IRS Clarifies Secure Act's 'One Bad Apple' Workaround for MEPs
What You Need to Know
The qualified status of the entire MEP need not be jeopardized by one participating employer’s failures.
The assets of the failing employer’s workers will be transferred to a plan maintained only by that employer (or successor).
Non-qualifying employers receiving a final notice have two options: Take remedial action, or initiate a spinoff within 60 days of the notice.
More than two years after the Setting Every Community Up for Retirement Enhancement (Secure) Act was signed into law, the IRS has acted to provide proposed regulations implementing the changes made to multiple employer plans (MEPs).
The Secure Act offered a route to escape application of the “one bad apple rule” for employers that participate in an MEP. If certain requirements are met, the qualified status of the entire MEP won’t be jeopardized by the qualification failures of a single participating employer.
Now, the IRS has offered guidance interpreting the requirements that apply in order to take advantage of the exception to the unified plan rule — and employers that are interested in MEPs should take note of the new requirements that will likely apply going forward.
MEPs and the One Bad Apple Rule
The Secure Act fundamentally changed the nature of MEPs by removing the common nexus requirement. The common nexus requirement restricted the MEP option to small-business employers with a relatively strong connection — whether operating in the same industry or same geographic location. Although final regulations had previously relaxed this rule, the Secure Act went even further.
Under the Secure Act, even employers that do not operate in the same industry or in the same location can join together in an “open MEP” that can be administered by a pooled plan provider (generally, a financial services firm).
Employers, however, have often been wary of the “one bad apple rule” that could jeopardize the entire MEP in some cases. Under the one bad apple rule, the entire MEP could be disqualified based on the actions of only one employer that participated in the plan — based on the assumption that the MEP is to be treated as a single unified plan.

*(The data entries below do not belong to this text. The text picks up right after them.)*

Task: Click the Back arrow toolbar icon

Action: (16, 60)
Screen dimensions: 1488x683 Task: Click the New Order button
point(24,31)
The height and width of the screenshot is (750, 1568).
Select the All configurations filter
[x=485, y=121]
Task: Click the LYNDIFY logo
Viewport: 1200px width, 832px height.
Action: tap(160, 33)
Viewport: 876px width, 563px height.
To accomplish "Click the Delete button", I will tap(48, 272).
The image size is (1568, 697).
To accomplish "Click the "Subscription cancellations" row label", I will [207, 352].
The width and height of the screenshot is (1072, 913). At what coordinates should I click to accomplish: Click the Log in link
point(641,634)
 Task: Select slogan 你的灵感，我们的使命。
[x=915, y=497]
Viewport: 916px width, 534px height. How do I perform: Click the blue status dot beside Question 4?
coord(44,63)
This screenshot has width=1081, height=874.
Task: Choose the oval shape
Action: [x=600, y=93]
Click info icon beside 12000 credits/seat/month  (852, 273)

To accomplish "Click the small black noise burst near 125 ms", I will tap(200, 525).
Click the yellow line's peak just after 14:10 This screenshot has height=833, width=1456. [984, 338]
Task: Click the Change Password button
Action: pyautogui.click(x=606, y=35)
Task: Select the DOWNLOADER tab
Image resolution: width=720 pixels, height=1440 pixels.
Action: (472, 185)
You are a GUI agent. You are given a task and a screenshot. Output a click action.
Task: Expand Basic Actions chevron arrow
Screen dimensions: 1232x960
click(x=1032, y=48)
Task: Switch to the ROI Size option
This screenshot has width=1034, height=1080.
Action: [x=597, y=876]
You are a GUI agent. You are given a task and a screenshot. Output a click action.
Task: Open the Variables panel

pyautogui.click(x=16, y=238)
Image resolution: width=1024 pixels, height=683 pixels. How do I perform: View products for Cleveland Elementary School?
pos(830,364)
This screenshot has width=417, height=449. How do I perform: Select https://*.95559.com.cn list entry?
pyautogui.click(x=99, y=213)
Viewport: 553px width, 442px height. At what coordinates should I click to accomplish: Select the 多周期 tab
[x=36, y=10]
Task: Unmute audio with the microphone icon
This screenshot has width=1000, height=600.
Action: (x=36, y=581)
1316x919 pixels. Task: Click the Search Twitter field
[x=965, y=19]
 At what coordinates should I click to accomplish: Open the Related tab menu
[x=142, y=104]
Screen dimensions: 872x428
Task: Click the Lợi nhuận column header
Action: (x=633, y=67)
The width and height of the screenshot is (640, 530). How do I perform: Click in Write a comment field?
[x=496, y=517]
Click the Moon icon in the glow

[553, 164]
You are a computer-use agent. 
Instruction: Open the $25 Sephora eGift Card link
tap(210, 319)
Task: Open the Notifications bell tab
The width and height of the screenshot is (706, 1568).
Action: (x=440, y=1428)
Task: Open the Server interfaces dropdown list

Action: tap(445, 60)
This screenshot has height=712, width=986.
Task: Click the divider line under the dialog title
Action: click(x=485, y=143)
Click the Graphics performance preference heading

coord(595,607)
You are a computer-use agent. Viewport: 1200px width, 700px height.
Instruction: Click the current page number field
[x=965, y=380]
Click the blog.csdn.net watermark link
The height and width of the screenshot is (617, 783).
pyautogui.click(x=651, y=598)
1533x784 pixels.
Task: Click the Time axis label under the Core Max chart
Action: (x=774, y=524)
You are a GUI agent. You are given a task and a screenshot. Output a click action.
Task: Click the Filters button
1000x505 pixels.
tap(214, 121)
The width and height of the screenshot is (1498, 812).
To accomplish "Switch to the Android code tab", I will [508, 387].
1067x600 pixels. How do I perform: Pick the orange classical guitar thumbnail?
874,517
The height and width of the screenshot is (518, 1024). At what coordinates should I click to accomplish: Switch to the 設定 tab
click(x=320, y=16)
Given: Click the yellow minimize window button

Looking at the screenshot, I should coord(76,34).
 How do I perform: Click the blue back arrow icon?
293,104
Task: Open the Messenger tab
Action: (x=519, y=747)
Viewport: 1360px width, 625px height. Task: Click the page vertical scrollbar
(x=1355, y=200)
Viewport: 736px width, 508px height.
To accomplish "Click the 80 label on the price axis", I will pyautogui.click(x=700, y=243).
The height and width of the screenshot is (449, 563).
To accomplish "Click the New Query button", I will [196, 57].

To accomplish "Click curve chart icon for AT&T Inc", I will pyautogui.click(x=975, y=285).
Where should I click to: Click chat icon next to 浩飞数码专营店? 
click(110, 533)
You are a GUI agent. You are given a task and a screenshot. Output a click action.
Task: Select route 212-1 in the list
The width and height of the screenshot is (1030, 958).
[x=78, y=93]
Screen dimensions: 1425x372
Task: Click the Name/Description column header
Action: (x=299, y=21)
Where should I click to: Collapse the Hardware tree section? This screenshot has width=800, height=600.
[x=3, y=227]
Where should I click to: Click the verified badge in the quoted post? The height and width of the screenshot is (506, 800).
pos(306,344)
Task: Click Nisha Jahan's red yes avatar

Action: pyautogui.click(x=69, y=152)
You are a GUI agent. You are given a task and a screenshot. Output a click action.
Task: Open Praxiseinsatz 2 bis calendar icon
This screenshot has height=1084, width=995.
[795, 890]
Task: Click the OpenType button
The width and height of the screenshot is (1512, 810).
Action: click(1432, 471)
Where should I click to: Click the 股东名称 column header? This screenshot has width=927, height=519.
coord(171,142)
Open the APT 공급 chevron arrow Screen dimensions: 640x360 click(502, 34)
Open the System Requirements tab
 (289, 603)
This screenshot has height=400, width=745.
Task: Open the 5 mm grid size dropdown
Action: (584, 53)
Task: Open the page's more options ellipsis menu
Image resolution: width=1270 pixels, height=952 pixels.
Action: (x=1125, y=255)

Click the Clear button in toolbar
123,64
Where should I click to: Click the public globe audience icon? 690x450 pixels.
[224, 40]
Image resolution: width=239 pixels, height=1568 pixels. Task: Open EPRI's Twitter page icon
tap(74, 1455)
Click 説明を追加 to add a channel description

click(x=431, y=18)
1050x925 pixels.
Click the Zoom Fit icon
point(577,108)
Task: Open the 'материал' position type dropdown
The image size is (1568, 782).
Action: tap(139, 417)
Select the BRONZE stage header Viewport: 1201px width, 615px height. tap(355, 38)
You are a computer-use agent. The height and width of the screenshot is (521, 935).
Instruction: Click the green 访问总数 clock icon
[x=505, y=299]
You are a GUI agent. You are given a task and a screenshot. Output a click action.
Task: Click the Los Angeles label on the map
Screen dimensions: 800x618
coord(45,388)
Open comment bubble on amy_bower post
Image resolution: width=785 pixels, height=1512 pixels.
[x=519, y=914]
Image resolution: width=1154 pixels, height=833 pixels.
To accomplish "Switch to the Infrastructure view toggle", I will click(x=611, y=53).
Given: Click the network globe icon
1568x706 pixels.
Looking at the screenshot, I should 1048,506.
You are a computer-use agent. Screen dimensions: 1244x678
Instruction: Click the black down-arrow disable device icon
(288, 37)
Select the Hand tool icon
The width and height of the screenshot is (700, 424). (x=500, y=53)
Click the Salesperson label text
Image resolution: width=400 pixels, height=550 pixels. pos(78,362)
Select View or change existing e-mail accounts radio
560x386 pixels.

The Secure Act provides that if one employer’s actions would disqualify the plan, only that employer’s portion of the MEP will be disqualified. Under the new rules, in the case of one participating employer’s failure to act in accordance with the qualification rules:
(1) The assets of the plan attributable to employees of the employer will be transferred to a plan maintained only by that employer (or successor), to an eligible retirement plan under Section 402(c)(8)(B) for each person whose account is transferred (unless the Treasury determines that it is in the best interests of the participant for the assets to remain in the plan), and (2) the employer (and not the plan in which the failure occurred) will be held liable for any liabilities with respect to such plan attributable to the employees of the employer.